Lightweight, self-serve platforms publish pricing openly. As real examples you can check today, Zapier's paid plans start around 19.99 dollars a month for its Professional tier, and Make's Core plan starts around 12 dollars a month. These are genuine BPA engines for many small and mid-market processes, and you can trial them without talking to anyone.
Enterprise BPA suites do the opposite: most publish no prices at all and route you straight to a sales call. That opacity is a signal, not an accident. When a vendor hides pricing, the license is usually a fraction of the real number once you add implementation, integration, and the internal time to maintain it.
So budget for total cost of ownership, not the license line:
- License or subscription (the number vendors advertise)
- Implementation and integration (often the biggest line for enterprise tools)
- Ongoing maintenance when your process or connected systems change
A 50-dollar-a-month tool with a 3,000-dollar setup and a 12-dollar-a-month tool with a 30,000-dollar rollout are not remotely the same purchase, even though the second one has a lower sticker.
Where the category is heading
The reason this decision is getting more valuable, not less, is that the tooling is shifting from rigid rule engines to AI-driven automation that can handle the fuzzy, high-exception processes that used to be off-limits. Grand View Research sizes the intelligent process automation market at 14.55 billion dollars in 2024, growing to a projected 44.74 billion by 2030, a 22.6 percent compound annual growth rate.
Practically, that means the "exception rate" line on your scorecard is loosening. Processes that scored a 2 on rule clarity a few years ago - the ones that needed human judgment on edge cases - are becoming automatable as AI agents get better at handling ambiguity. If you are building for the next three years rather than the next quarter, that is worth factoring into which processes you queue up.

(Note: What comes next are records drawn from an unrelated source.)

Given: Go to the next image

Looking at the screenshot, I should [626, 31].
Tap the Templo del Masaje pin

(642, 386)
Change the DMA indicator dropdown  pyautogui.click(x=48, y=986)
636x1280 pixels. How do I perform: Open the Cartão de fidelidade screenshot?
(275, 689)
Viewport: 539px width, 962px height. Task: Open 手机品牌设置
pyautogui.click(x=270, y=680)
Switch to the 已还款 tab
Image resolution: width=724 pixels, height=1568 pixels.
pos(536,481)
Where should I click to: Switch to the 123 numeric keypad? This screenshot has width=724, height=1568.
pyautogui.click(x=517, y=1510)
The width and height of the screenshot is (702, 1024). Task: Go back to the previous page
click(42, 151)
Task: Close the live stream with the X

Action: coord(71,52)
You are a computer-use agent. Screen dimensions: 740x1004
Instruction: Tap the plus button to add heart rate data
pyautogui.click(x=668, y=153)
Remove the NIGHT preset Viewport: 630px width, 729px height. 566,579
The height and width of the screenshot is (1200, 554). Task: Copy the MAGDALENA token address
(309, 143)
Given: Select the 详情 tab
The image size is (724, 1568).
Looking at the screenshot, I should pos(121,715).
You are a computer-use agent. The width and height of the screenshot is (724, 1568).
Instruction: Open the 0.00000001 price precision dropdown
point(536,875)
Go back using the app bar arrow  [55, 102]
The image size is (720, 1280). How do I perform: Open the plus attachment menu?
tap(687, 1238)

If you want a sense of what modern, connected automations look like in practice, our roundup of real workflow automation examples walks through concrete builds by use case, and our guide to the best AI automation tools covers the AI-native end of the market.
From shopping list to shipped
Once you have scored your processes and run the payback math, you have something a feature grid can never give you: a ranked, costed list of exactly what to automate and in what order. That is the real specification. Handing that to a vendor - or a build partner - turns a vague "we should automate stuff" into a project with a number attached.
This is the work our workflow automation team does: we start from your process list, run the scorecard and payback math with your real volumes, then build the automations that clear the bar and skip the ones that do not. For processes that need judgment rather than rigid rules, that shades into our AI automation work, where an agent reads and writes across your systems instead of following a fixed script.
The one rule to shop by
If you take one thing from this, make it a rule you can apply this afternoon: never evaluate business process automation software until you have scored the process and run its payback. Pick the process with the highest volume, clearest rules, and lowest exception rate, prove it pays back inside a year, and only then open a vendor's pricing page. The tool is a detail. The process you point it at is the decision.